South Africa would be in ‘serious trouble’ if the existing e-tolling debt was not settled, SA National Roads Agency Limited (Sanral) told the e-toll review panel in Pretoria today.
“There is no new money,” said Sanral CEO Nazir Alli.
Alli said that currently the agency had no funds to settle the existing bill.
“There is no subsidy on the tolls. If we default, South Africa will be in serious trouble,” he told the panel.
Alli said the e-tolling project in Gauteng cost around R20 billion.

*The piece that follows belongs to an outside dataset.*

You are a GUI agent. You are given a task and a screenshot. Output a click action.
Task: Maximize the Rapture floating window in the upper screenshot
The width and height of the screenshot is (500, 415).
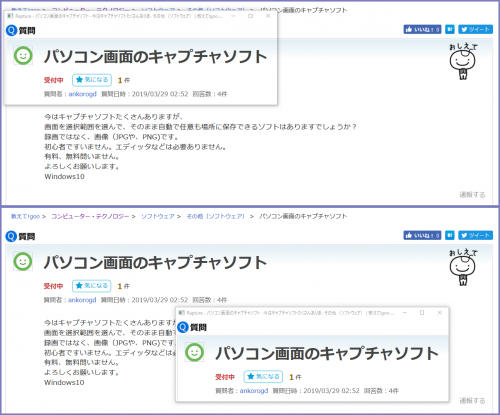click(x=251, y=16)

The State, however, gave them only R10b per year.
He said they could have used the budget they received over two years but the roads would have been impossible to maintain.
“That would have meant we can’t maintain a single millimetre of the road,” said Alli.

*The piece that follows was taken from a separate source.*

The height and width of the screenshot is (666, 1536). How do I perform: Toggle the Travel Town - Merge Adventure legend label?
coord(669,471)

The transport department and Sanral today proceeded with presenting their submissions to the panel, explaining why e-tolling was necessary.

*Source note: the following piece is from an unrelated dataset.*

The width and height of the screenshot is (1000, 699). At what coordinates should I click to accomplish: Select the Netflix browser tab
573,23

The National Treasury, which was expected to also present to the panel today, requested a postponement.
Alli and transport department acting director general Mawethu Vilana continued to answer questions posed by the panel.
They had until tomorrow to conclude their presentations.
Gauteng premier David Makhura in July appointed the panel to review the tolling system.
It was set up to examine the economic and social impact of the Gauteng Freeway Improvement Project and the e-tolling system set up to fund it.
The panel was to present its findings to Makhura at the end of the month.